The basic principle is this: You want to visit a web site, so you type the URL into Opera Mini's address bar. Mini sends that URL to a server in some far away country, which then renders the page, strips out all the garbage, compresses the hell out of it, and then spits it back down to your phone.
Mini made surfing the internet on GPRS easy, and it made me want to buy a smartphone, not for the 3G, but for the larger screen! I started blogging about my new phone (Nokia E61) as a hobby, and here I am now.
This is 2013, and people living in Western countries don't really need Opera Mini thanks to high speed wireless networks and subsidized phones that have no problem rendering heavy websites. But there's still a sizable amount of population living in countries where EDGE is considered blistering fast.

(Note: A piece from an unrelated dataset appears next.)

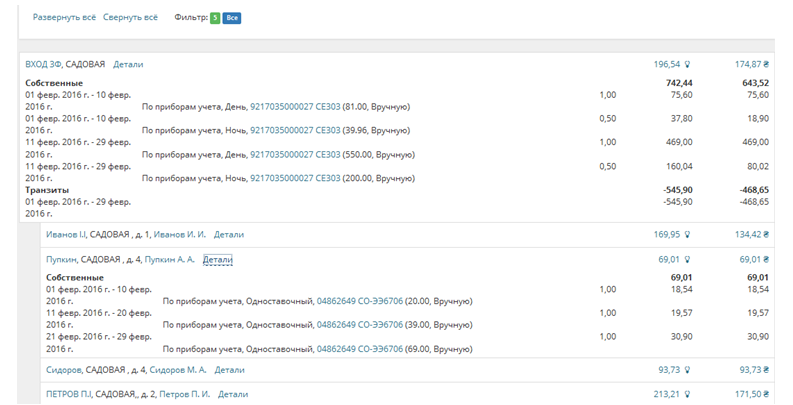
Task: Click the hryvnia icon in the Сидоров row
Action: pyautogui.click(x=768, y=369)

Which finally brings us to today's news: A developer by the name of François Beaufort noticed that the latest nightly build of Chromium includes support for a compression service. Here's Google's description of the feature, straight from the source code:
“Reduce data consumption by loading web pages via Google proxy servers.”
That's an incredibly easy statement to interpret, Google is basically going to copy Opera Mini. Why is this feature showing up in Chromium first is something I don't quite understand, but at the same time I acknowledge that I know absolutely nothing about how Google works internally.
When will this feature get formally announced? I'm hoping Google I/O, but that's just a guess.